Specifically, I'm thinking somewhere like Svalbard. Super remote, but part of norway, so they probably have government-subsidized FTTH. But, to reiterate, that doesn't mean the latency between it and where you need your packets to go will be tolerable. You're at the mercy of all the routers in between. In fact, googling "internet access svalbard" returns this Fast Company story from 2004:
When a switch is flicked this fall, two undersea fiber-optic cables will deliver ultrafast Internet access to the 1,700 people in Svalbard's capital, Longyearbyen. The twin cables run 800 miles along the bed of the Arctic Ocean, at depths reaching almost 10,000 feet. That makes them some of the deepest plowed cables in the world, and the only known undersea cables beneath ice.
posted by jeb at 1:31 PM on May 10, 2011 [2 favorites]


If you start going too far off the grid it starts getting expensive and slow, quickly.

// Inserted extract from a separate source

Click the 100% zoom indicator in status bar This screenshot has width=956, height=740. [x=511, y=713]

This page, for example, shows tariffs and speeds for broadband in the Falklands: $150, 1MB/s.

In lots of ways Perth, Australia is remote. Package prices here.
posted by MuffinMan at 2:11 PM on May 10, 2011


In Alaska, if you want 10mbps for under $100 you'd be limited to civilized areas like Anchorage, Fairbanks or Juneau which have cable internet in the city proper. Outside the city, it's DSL where available, or satellite (if you have a clear view of the southern sky), neither of which offer speeds of 10mbps, and may not stay under your budget of $100.
posted by griselda at 2:13 PM on May 10, 2011


The Serengeti is nice, although you might need to spend up to $150 to get satellite 10mps.

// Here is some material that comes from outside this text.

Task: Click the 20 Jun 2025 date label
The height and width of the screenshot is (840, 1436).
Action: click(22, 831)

Of course there are much more remote places in Northern Africa, but they don't have wildebeest migrations.

Generally anywhere with 60 degrees of the equator is doable.
posted by Tell Me No Lies at 2:55 PM on May 10, 2011


(btw, the 10mbps is shared bandwidth in the same way that 10mbps cable internet is. Actual throughput depends on the total system usage)
posted by Tell Me No Lies at 3:02 PM on May 10, 2011


Maybe I've been out of the market for too long but I think $100/month for satellite Internet access in East Africa will get you more like 128kbps with a really small peak quota. 2Mbps with a 1:10 contention is $1,000+/month.
posted by ChrisHartley at 3:53 PM on May 10, 2011


How about the remote Scottish islands?
posted by yoHighness at 4:05 PM on May 10, 2011


Maybe I've been out of the market for too long but I think $100/month for satellite Internet access in East Africa will get you more like 128kbps with a really small peak quota.

Only for unlimited traffic. If you're willing to pay by the gigabyte you can get much better deals.
posted by Tell Me No Lies at 4:14 PM on May 10, 2011


I've recently spent a fair bit of time traveling rural America. Internet basically stops a couple miles outside the town. Just five miles from a rural town and there's no wired internet at all, speed limited to GSM wireless. (0.5 Mb/s at best) And that's not particularly remote, you can still see the neighbors.

Best bet would probably be next door to a remote science outpost.

How about deep underground but near a population center?
posted by Ookseer at 9:38 PM on May 10, 2011


Some cities in South Africa now have 10Mbps and it will cost you about $70 for line rental, plus an additional $2 per GB of transfer.

Not that remote, but at least it satisfies the rest of your requirements.